• [ASSIGNMENT] Produce word for word the lines of the data below running from the one that has "Open a new tab with the plus button" to the one that has "Given: Click the volume icon in system tray", inclusive, and no others.

Stored records

____________________

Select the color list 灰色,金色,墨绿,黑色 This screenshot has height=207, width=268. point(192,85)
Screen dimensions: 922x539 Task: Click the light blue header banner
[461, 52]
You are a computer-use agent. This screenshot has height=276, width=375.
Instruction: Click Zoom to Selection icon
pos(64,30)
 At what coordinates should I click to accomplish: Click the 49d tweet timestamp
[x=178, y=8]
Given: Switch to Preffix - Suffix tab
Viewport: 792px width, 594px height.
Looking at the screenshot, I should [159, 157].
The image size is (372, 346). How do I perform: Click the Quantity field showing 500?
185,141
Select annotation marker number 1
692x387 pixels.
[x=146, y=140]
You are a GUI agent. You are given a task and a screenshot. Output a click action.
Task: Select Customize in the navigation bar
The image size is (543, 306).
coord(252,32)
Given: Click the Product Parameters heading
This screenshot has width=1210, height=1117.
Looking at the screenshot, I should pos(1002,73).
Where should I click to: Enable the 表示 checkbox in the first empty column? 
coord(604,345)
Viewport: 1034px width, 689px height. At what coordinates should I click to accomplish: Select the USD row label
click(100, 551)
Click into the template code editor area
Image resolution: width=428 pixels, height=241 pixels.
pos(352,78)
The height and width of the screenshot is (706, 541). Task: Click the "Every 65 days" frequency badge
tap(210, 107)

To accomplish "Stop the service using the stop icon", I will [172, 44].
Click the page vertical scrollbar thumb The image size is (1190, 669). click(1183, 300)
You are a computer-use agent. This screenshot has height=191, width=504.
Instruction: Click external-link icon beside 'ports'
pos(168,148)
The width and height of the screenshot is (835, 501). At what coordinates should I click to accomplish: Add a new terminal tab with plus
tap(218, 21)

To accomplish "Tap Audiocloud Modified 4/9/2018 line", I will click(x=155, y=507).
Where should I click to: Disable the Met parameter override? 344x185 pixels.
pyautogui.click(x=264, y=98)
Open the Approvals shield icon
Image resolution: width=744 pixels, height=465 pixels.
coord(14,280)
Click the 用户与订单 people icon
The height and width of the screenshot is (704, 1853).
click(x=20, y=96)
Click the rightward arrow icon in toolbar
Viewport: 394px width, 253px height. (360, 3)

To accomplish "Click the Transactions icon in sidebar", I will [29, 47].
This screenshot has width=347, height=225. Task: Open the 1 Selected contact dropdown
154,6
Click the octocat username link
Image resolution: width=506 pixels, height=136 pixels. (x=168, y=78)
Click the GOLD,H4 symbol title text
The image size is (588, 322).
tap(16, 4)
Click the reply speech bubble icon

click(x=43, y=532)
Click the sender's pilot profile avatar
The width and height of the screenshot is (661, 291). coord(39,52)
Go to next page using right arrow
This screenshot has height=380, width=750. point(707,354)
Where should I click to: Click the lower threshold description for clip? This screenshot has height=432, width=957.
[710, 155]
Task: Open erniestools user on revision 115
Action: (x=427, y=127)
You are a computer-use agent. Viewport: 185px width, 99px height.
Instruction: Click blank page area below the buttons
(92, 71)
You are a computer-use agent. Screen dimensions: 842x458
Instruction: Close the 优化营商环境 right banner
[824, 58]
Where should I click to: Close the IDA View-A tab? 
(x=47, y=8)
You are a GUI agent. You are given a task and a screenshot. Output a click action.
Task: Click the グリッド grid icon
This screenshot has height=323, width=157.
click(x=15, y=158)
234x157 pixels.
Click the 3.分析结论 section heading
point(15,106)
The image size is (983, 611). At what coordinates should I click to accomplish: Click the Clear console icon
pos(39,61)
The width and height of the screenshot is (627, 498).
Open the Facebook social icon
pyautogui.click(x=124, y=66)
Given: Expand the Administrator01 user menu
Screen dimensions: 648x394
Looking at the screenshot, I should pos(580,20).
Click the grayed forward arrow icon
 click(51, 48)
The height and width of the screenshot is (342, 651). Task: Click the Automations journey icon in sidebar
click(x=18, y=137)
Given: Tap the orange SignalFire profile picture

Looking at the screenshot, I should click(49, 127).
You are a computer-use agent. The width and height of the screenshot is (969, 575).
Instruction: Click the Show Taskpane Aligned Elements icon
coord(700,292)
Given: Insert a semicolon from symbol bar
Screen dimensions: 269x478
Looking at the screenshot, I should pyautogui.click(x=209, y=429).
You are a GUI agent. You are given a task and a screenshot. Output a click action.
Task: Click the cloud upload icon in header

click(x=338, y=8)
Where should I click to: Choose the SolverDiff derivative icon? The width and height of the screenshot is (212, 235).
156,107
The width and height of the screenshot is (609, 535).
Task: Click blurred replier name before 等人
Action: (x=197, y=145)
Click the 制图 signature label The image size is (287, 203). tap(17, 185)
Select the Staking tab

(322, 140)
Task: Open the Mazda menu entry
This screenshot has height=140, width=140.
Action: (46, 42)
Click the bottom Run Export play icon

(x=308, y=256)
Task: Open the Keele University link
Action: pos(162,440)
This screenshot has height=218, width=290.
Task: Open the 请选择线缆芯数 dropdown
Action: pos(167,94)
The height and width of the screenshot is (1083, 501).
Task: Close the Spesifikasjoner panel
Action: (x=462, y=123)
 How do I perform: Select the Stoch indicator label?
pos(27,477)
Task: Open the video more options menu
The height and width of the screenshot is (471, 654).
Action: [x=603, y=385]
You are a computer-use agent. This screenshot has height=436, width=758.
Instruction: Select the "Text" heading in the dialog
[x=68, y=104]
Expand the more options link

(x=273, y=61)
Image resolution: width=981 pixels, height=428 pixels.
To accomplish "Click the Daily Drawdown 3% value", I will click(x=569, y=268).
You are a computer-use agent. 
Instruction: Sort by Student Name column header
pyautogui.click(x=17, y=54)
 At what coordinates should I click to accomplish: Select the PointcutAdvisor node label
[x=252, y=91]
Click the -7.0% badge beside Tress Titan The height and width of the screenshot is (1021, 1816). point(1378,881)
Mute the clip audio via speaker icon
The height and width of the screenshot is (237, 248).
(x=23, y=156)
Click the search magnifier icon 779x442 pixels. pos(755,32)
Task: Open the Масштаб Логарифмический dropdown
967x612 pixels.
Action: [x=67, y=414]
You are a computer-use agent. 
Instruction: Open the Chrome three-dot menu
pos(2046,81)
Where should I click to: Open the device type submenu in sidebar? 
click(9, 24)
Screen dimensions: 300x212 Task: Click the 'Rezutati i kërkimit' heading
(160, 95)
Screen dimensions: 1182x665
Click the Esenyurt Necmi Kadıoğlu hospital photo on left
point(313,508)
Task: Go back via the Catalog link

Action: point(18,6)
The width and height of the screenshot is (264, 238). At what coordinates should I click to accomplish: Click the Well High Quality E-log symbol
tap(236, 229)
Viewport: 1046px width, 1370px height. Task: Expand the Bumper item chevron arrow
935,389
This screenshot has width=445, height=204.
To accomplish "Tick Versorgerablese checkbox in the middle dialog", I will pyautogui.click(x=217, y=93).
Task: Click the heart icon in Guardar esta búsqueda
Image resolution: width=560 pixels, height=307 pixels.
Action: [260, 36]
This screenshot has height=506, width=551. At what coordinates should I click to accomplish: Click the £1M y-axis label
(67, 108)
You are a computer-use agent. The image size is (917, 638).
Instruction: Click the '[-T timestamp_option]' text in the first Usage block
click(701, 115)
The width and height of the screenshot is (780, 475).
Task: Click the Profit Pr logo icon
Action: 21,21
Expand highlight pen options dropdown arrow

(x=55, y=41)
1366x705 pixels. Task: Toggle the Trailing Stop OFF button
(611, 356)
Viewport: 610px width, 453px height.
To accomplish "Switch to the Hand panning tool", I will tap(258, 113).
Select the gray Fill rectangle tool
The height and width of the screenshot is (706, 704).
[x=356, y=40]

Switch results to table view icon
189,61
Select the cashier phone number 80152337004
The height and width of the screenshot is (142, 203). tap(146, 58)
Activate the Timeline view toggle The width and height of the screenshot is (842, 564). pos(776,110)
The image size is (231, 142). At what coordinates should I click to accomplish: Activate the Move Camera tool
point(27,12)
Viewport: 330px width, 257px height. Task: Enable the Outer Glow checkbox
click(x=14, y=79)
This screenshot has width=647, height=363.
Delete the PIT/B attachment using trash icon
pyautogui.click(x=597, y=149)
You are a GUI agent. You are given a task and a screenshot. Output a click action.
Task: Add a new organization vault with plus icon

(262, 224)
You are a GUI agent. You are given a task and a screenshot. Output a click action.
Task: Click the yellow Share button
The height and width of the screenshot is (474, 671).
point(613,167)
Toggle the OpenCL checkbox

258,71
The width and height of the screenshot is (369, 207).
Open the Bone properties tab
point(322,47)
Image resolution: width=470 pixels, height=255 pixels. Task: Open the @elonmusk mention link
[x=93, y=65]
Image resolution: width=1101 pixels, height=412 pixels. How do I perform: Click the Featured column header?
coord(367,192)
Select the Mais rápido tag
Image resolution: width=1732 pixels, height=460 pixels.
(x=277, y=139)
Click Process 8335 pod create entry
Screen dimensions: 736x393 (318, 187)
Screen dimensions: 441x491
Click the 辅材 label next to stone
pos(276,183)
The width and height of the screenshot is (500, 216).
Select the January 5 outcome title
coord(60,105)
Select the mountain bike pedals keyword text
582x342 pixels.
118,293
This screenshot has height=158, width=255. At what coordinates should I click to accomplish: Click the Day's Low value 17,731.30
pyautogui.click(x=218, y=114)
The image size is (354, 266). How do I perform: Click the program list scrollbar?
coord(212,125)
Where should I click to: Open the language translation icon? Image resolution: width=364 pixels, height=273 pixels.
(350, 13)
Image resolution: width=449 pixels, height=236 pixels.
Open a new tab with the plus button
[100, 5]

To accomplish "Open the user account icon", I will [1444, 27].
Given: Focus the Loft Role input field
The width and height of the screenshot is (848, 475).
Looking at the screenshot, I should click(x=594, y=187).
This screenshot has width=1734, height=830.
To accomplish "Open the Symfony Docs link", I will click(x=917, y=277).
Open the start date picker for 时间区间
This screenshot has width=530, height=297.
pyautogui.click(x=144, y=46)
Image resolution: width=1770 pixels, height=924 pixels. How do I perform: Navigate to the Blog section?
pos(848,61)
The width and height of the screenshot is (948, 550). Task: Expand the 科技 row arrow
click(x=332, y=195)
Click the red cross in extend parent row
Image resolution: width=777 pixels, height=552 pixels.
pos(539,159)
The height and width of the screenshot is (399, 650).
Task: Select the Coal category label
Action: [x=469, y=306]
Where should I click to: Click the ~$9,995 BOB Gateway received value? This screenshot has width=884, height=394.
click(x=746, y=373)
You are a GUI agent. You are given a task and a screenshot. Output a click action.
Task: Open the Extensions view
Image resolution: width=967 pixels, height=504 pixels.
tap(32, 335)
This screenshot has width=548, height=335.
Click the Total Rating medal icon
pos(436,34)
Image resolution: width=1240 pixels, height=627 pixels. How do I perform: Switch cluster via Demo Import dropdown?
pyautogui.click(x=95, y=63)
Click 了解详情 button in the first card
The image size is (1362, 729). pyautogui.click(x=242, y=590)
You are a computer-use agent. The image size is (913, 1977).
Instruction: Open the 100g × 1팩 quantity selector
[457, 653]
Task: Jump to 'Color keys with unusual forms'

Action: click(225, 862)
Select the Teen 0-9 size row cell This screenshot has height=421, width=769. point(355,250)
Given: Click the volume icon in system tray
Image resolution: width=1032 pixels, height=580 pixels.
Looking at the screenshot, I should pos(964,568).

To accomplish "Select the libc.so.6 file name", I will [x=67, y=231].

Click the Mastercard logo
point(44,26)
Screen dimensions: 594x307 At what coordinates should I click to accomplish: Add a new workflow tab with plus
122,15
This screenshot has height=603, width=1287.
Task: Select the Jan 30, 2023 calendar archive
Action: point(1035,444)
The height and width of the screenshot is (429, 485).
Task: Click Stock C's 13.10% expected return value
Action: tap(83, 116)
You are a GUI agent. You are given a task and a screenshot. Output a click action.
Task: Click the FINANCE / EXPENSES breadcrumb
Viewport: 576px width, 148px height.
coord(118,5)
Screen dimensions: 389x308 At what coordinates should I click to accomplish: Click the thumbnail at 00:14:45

____________________

• [EXERCISE OUTPUT]
Open a new tab with the plus button
[100, 5]

To accomplish "Open the user account icon", I will [1444, 27].
Given: Focus the Loft Role input field
The width and height of the screenshot is (848, 475).
Looking at the screenshot, I should click(x=594, y=187).
This screenshot has width=1734, height=830.
To accomplish "Open the Symfony Docs link", I will click(x=917, y=277).
Open the start date picker for 时间区间
This screenshot has width=530, height=297.
pyautogui.click(x=144, y=46)
Image resolution: width=1770 pixels, height=924 pixels. How do I perform: Navigate to the Blog section?
pos(848,61)
The width and height of the screenshot is (948, 550). Task: Expand the 科技 row arrow
click(x=332, y=195)
Click the red cross in extend parent row
Image resolution: width=777 pixels, height=552 pixels.
pos(539,159)
The height and width of the screenshot is (399, 650).
Task: Select the Coal category label
Action: [x=469, y=306]
Where should I click to: Click the ~$9,995 BOB Gateway received value? This screenshot has width=884, height=394.
click(x=746, y=373)
You are a GUI agent. You are given a task and a screenshot. Output a click action.
Task: Open the Extensions view
Image resolution: width=967 pixels, height=504 pixels.
tap(32, 335)
This screenshot has width=548, height=335.
Click the Total Rating medal icon
pos(436,34)
Image resolution: width=1240 pixels, height=627 pixels. How do I perform: Switch cluster via Demo Import dropdown?
pyautogui.click(x=95, y=63)
Click 了解详情 button in the first card
The image size is (1362, 729). pyautogui.click(x=242, y=590)
You are a computer-use agent. The image size is (913, 1977).
Instruction: Open the 100g × 1팩 quantity selector
[457, 653]
Task: Jump to 'Color keys with unusual forms'

Action: click(225, 862)
Select the Teen 0-9 size row cell This screenshot has height=421, width=769. point(355,250)
Given: Click the volume icon in system tray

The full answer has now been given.